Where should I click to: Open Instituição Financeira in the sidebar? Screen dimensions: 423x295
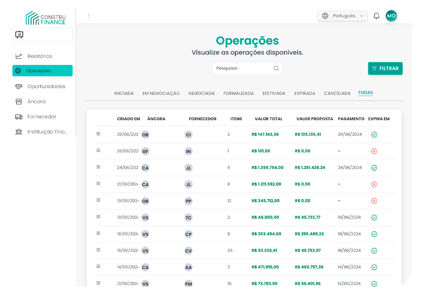(47, 132)
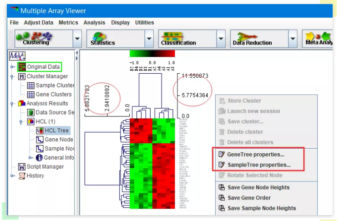Choose SampleTree properties from context menu
Screen dimensions: 339x221
pos(258,165)
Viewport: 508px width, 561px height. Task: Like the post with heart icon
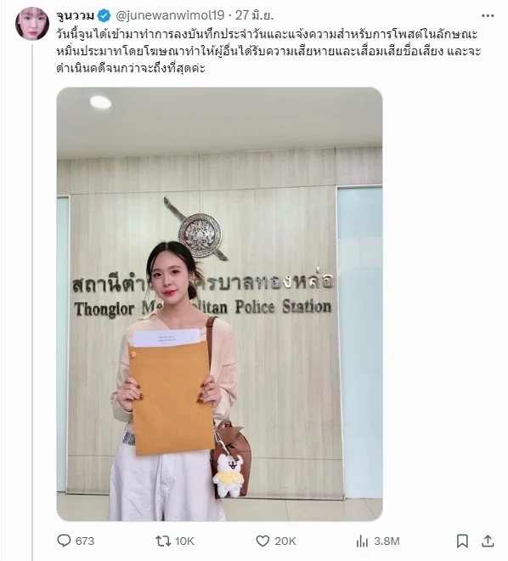click(262, 541)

EXERCISE GOAL ::
Could you put every line of text from the records above into a JSON list of strings, one string per line, with blank lines left out and the pictures left out of your answer?

WRITTEN ANSWER ::
[
  "Where should I click to: Open Instituição Financeira in the sidebar? Screen dimensions: 423x295",
  "(47, 132)",
  "Choose SampleTree properties from context menu",
  "Screen dimensions: 339x221",
  "pos(258,165)",
  "Viewport: 508px width, 561px height. Task: Like the post with heart icon",
  "click(262, 541)"
]